Exercise instructions
Quote the lines below word for word, leaving the pictures out of your answer.
---------- Extracted information
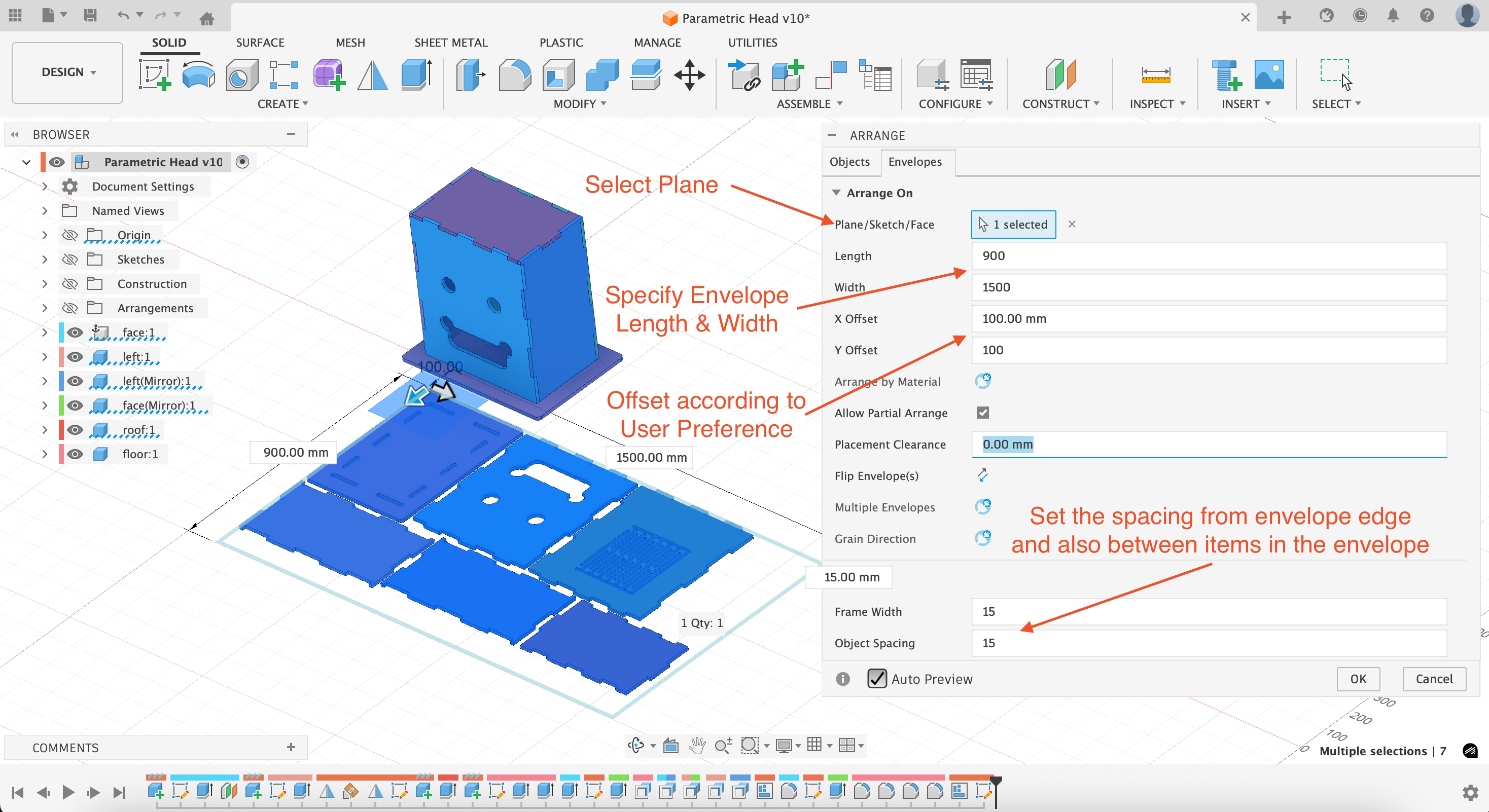Click the Flip Envelope(s) icon
This screenshot has width=1489, height=812.
(983, 475)
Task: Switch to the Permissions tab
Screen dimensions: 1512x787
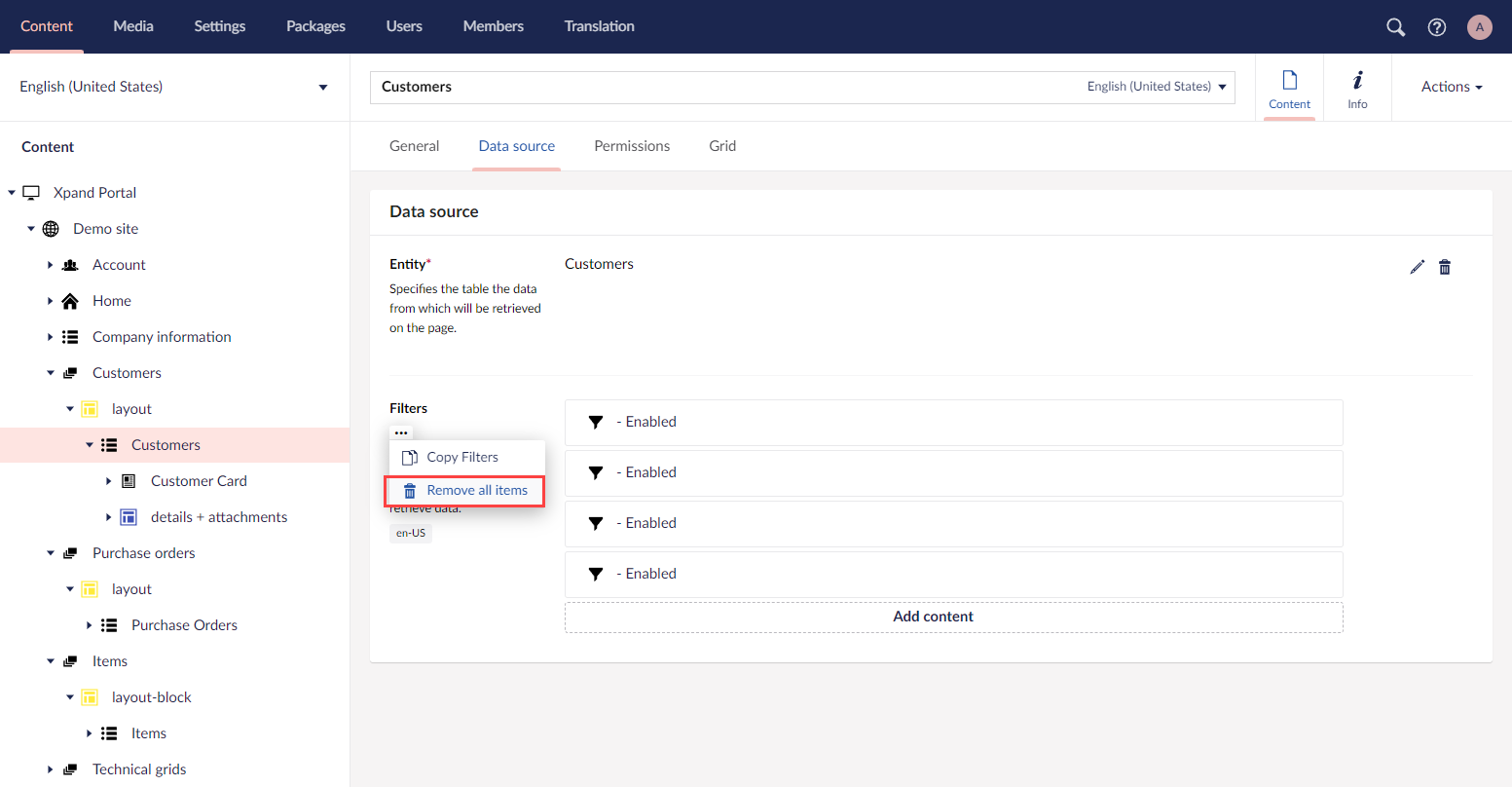Action: click(632, 146)
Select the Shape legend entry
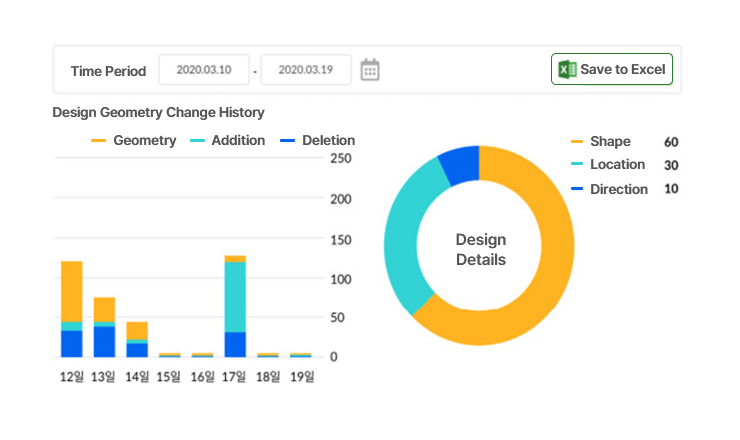This screenshot has height=440, width=740. [x=610, y=142]
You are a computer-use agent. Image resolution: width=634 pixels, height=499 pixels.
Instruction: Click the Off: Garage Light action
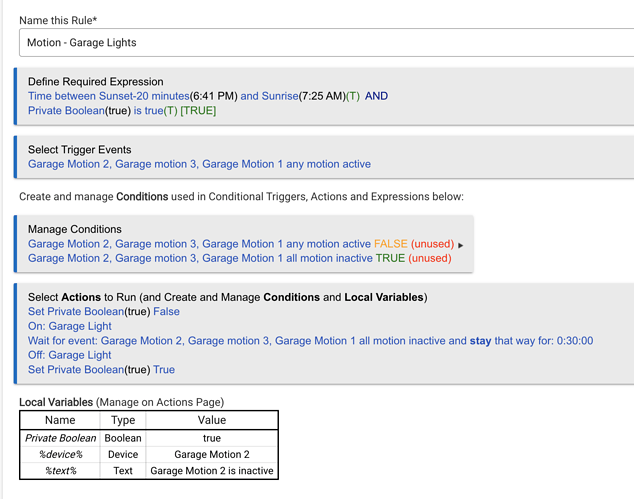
--------------------
Final answer
Click the Flip Envelope(s) icon
This screenshot has width=1489, height=812.
(983, 475)
Task: Switch to the Permissions tab
Screen dimensions: 1512x787
Action: click(632, 146)
Select the Shape legend entry
This screenshot has height=440, width=740. [x=610, y=142]
You are a computer-use agent. Image resolution: width=634 pixels, height=499 pixels.
Instruction: Click the Off: Garage Light action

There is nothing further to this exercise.